From: Matthew Wilcox
Date: Sat Apr 15 2023 - 13:10:08 EST


On Sat, Apr 15, 2023 at 03:14:33PM +0200, Hannes Reinecke wrote:
> On 4/15/23 05:44, Matthew Wilcox wrote:
> > I do wonder how much it's worth doing this vs switching to non-BH methods.
> > I appreciate that's a lot of work still.
>
> That's what I've been wondering, too.
>
> I would _vastly_ prefer to switch over to iomap; however, the blasted
> sb_bread() is getting in the way. Currently iomap only runs on entire
> pages / folios, but a lot of (older) filesystems insist on doing 512

Hang on, no, iomap can issue sub-page reads. eg iomap_read_folio_sync()
will read the parts of the folio which have not yet been read when
called from __iomap_write_begin().

> byte I/O. While this seem logical (seeing that 512 bytes is the
> default, and, in most cases, the only supported sector size) question
> is whether _we_ from the linux side need to do that.
> We _could_ upgrade to always do full page I/O; there's a good
> chance we'll be using the entire page anyway eventually.
> And with storage bandwidth getting larger and larger we might even
> get a performance boost there.

I think we need to look at this from the filesystem side. What do
filesystems actually want to do? The first thing is they want to read
the superblock. That's either going to be immediately freed ("Oh,
this isn't a JFS filesystem after all") or it's going to hang around
indefinitely. There's no particular need to keep it in any kind of
cache (buffer or page). Except ... we want to probe a dozen different
filesystems, and half of them keep their superblock at the same offset
from the start of the block device. So we do want to keep it cached.
That's arguing for using the page cache, at least to read it.

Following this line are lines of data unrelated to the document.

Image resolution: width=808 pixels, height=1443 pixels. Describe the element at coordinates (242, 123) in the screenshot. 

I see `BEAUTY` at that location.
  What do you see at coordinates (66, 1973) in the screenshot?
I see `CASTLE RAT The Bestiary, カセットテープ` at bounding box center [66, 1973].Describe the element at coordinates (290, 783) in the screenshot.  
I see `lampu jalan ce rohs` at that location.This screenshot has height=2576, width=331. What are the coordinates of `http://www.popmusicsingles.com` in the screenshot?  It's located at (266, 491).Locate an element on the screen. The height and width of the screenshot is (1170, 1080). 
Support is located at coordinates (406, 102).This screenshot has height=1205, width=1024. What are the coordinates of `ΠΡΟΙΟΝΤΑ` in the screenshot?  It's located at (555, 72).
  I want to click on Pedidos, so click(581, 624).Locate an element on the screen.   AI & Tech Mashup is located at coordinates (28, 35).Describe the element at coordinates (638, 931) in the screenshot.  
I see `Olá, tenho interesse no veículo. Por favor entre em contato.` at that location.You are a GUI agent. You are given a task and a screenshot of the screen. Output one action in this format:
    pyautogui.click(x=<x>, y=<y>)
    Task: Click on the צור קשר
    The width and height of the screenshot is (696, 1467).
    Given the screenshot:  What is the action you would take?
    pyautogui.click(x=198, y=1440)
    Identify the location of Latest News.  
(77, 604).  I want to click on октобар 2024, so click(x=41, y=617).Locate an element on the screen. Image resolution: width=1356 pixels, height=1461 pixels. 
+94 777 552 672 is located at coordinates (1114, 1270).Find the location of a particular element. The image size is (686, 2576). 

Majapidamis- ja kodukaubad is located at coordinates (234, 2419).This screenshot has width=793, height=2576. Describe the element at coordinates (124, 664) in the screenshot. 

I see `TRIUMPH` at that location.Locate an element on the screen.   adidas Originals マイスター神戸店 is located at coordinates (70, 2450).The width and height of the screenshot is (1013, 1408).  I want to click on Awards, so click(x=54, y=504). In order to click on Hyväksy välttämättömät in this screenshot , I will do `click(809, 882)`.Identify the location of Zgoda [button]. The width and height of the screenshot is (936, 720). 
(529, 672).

Now, do we want userspace to be able to dd a new superblock into place
and have the mounted filesystem see it? I suspect that confuses just
about every filesystem out there. So I think the right answer is to read
the page into the bdev's page cache and then copy it into a kmalloc'ed
buffer which the filesystem is then responsible for freeing. It's also
responsible for writing it back (so that's another API we need), and for
a journalled filesystem, it needs to fit into the journalling scheme.
Also, we may need to write back multiple copies of the superblock,
possibly with slight modifications.

There are a lot of considerations here, and I don't feel like I have
enough of an appreciation of filesystem needs to come up with a decent
API. I'd hope we can get a good discussion going at LSFMM.